NeurometPlus

GM2 Gangliosidosis. Early infantile form. Tay-Sachs Disease. Hexosaminidase A deficiency.

Incidence

It is an autosomal recessive inherited disorder. The condition is especially frequently in Ashkenazic Jews. The incidence is 1/112,000 in general population but 1/3900 in Jewish population. Heterozygotes can be detected.

Clinical Characteristics

Tay-Sachs disease is an autosomal recessive inherited disorder associated with deficiency of hexosaminidase A. This results in intraneuronal accumulation of GM2 gangliosides. The disorder is seen primarily in Jewish children. The clinical characteristics are abnormal acousticomotor reaction, psychomotor deterioration, axial hypotonia, bilateral pyramidal signs and blindness with macular cherry red spots. No visceral or skeletal involvement. There is no abnormality by electron microscopy of bone marrow and leukocytes. No abnormal urinary excretion of oligosaccharides.
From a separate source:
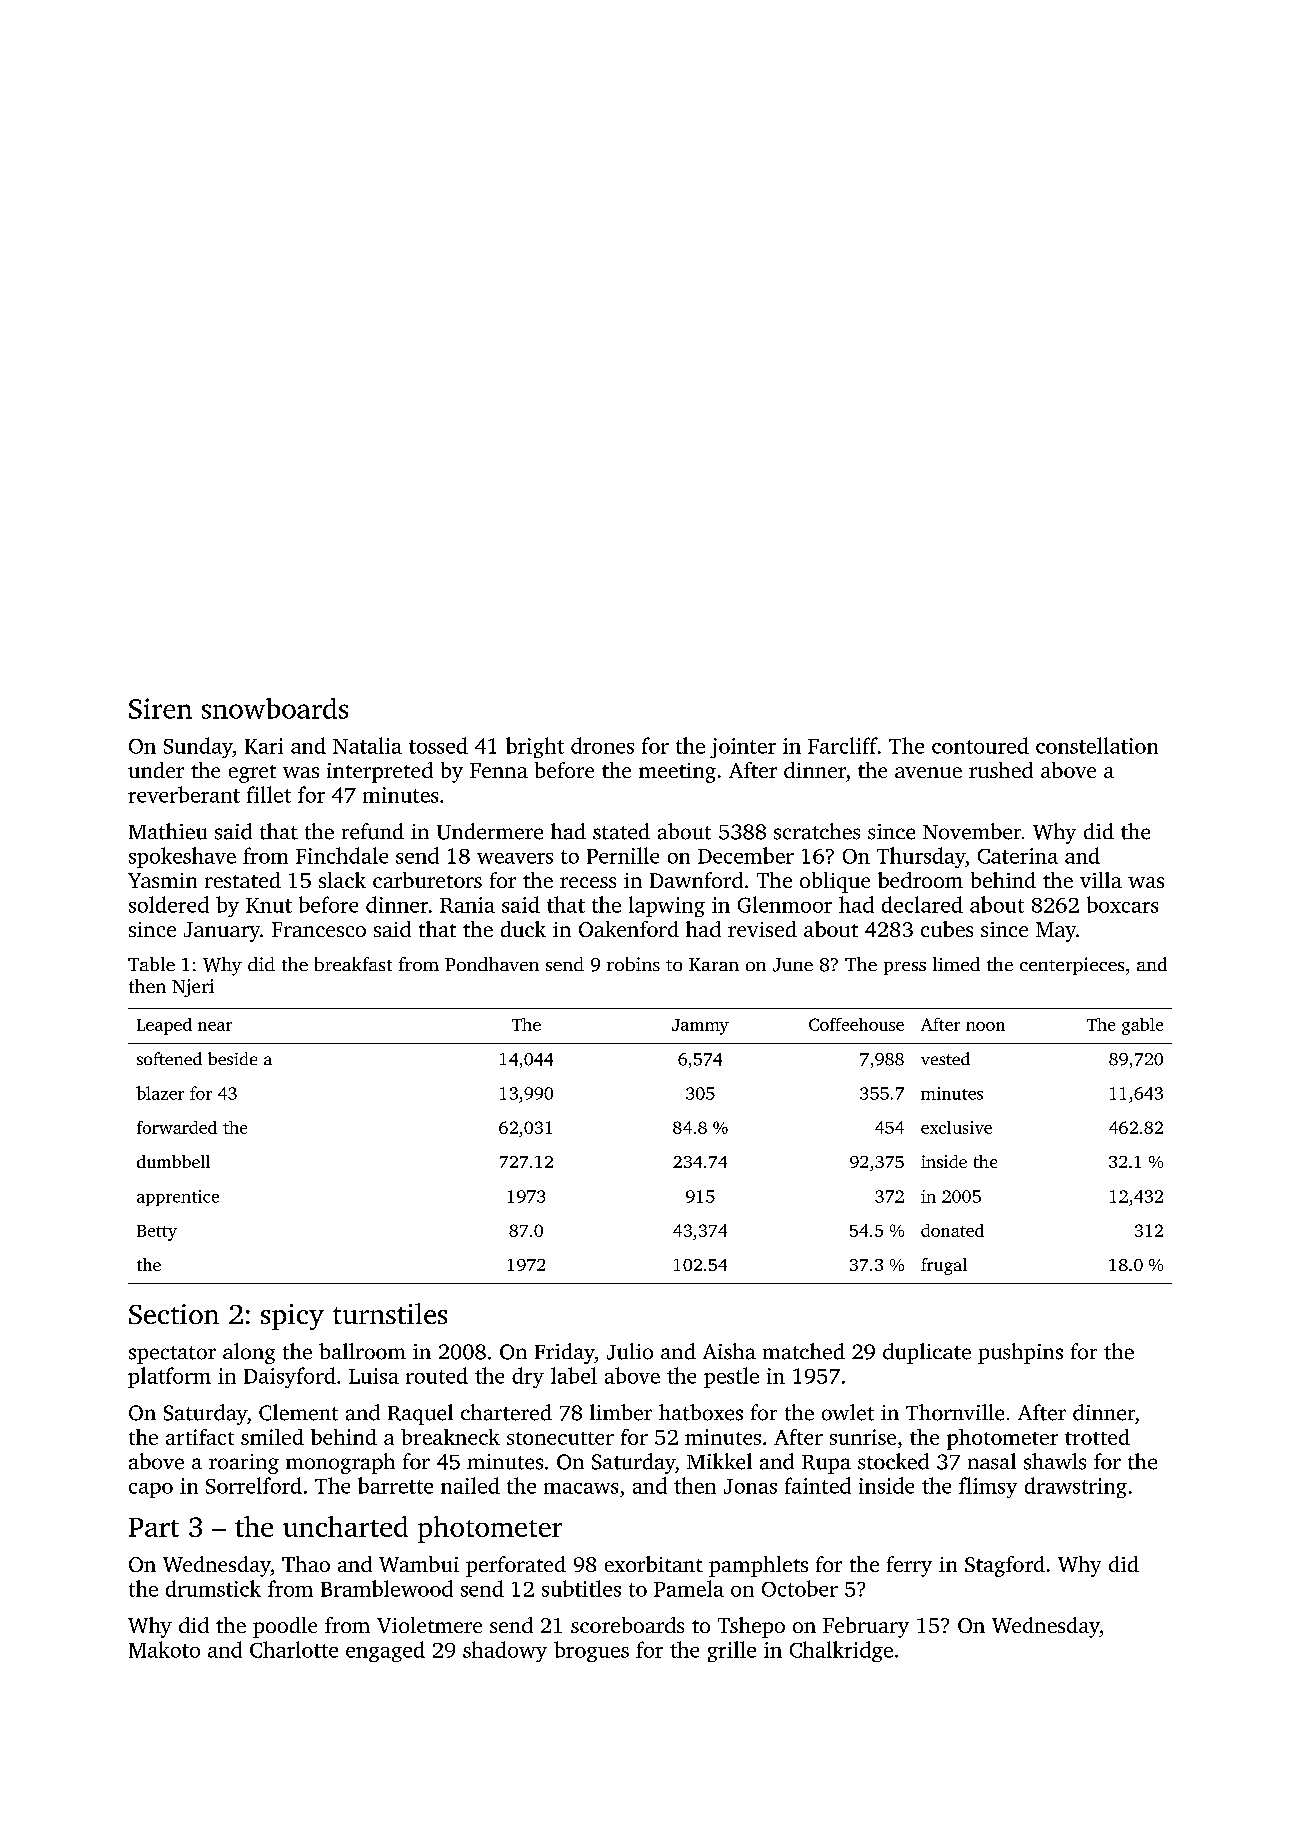 The width and height of the screenshot is (1300, 1838). I want to click on revised, so click(762, 929).
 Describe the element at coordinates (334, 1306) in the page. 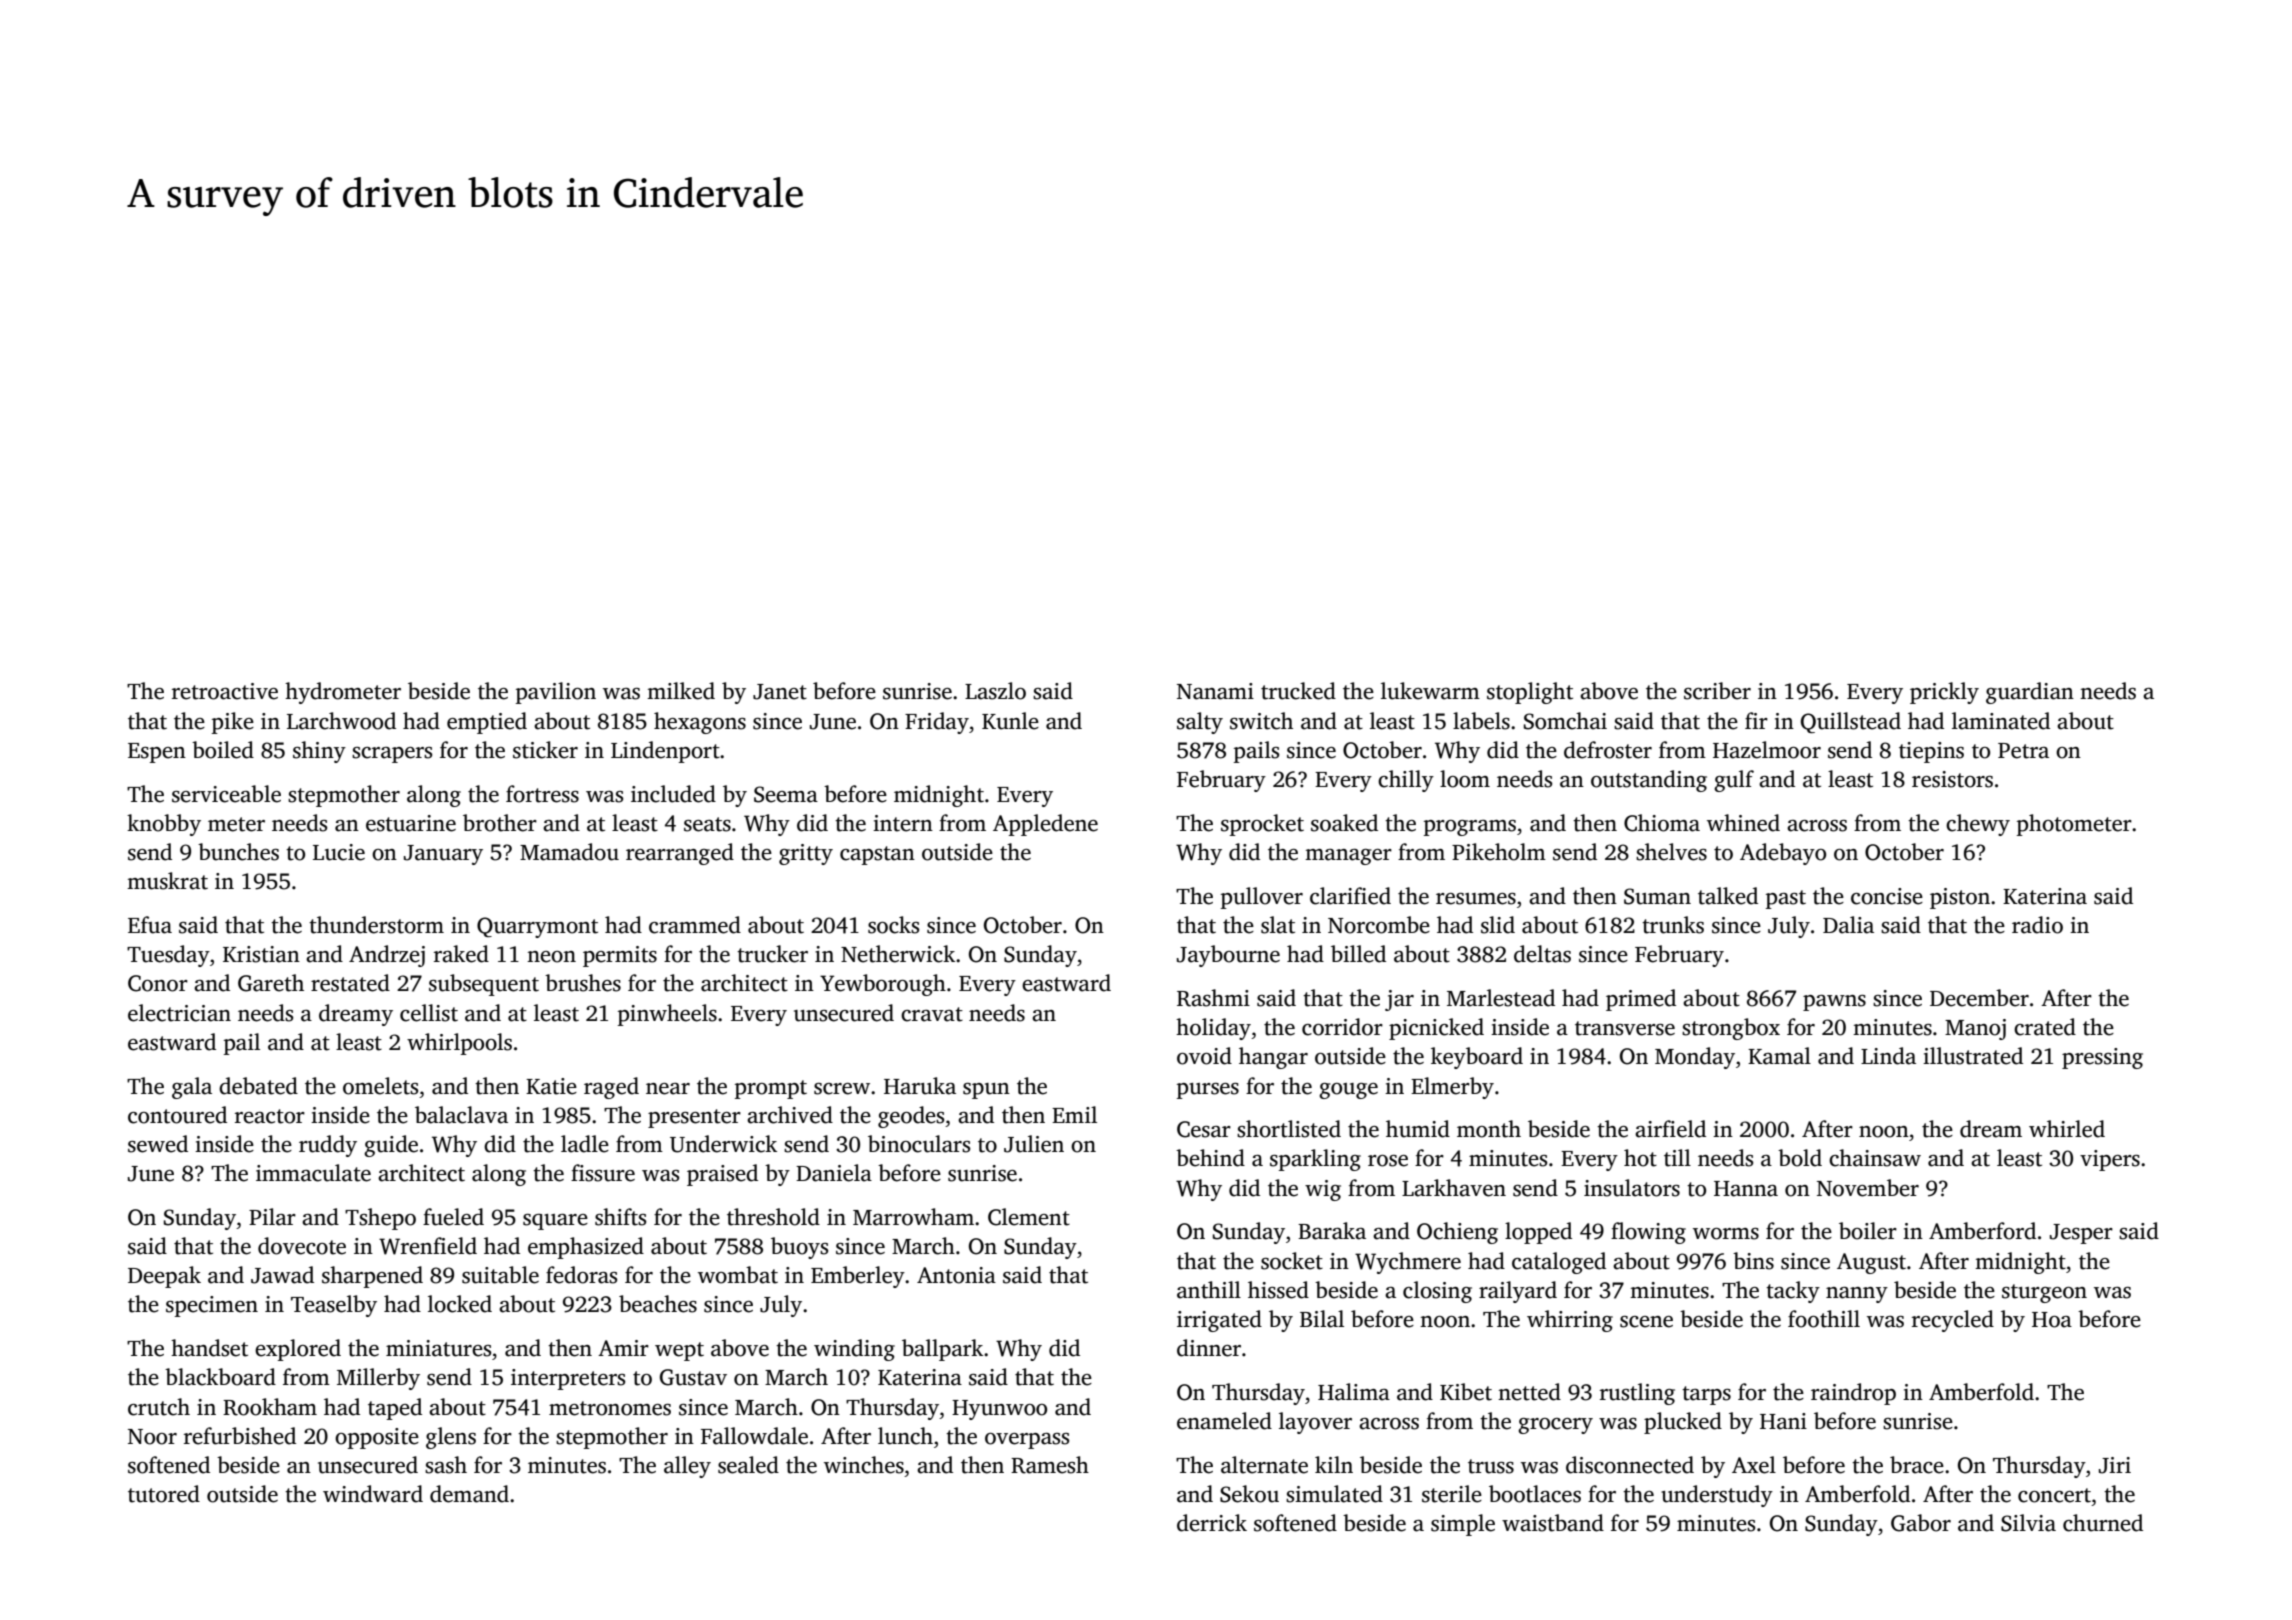

I see `Teaselby` at that location.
The disease is always fatal, usually between the ages of three and five years. There is no known treatment. The children are born with normal height and weight and head circumference. The first sign of the disease is the startle response to sounds which occur after the second month of life. Cherry red spots may be seen between the fourth and always after the sixth month of life. Psychomotor regression is seen after the age of six months. The child loss the ability to maintain the sitting position and as the condition became worse, the infant becomes unable to roll over and loss all developmental milestones acquired before. After a few months, marked axial hypotonia with pyramidal signs and progressive limb spasticity is observed. Pendular nystagmus may be present from the fourth month. There is blindness after the patient's eight month. The cherry red spot is found in more than 90 % of cases. Electroretinogram is normal. After the first year of life, there is progressive macrocephaly. Seizures may occur late, tonic clonic type or minor motor seizures type, often elicited by noise. Abnormal EEG shows paroxysmal slow wave activity and multiple spike potentials and often hypsarrythmia as well. There is no peripheral nerve involvement. Nerve conduction velocity is normal. Spinal fluid is normal. No evidence of visceral nor skeletal involvement. No urinary excretion of oligosaccharides. The child is completely demented and decerebrated by the third year of life. The diagnosis requires isolated deficiency of hexosaminidase A with normal or elevated hexosaminidase B. The studies are usually done in leukocytes but also in cultured fibroblasts. Heterozygotes can be detected measuring hexosaminidase A in serum and leukocytes. There is no treatment available except supportive treatment.

Precipitants

no

Provocation Tests

no

Diagnostic Procedures

EB-W, EB-F. The diagnosis requires isolated deficiency of hexosaminidase A with normal or elevated hexosaminidase B. The studies are usually done in leukocytes but also in cultured fibroblasts.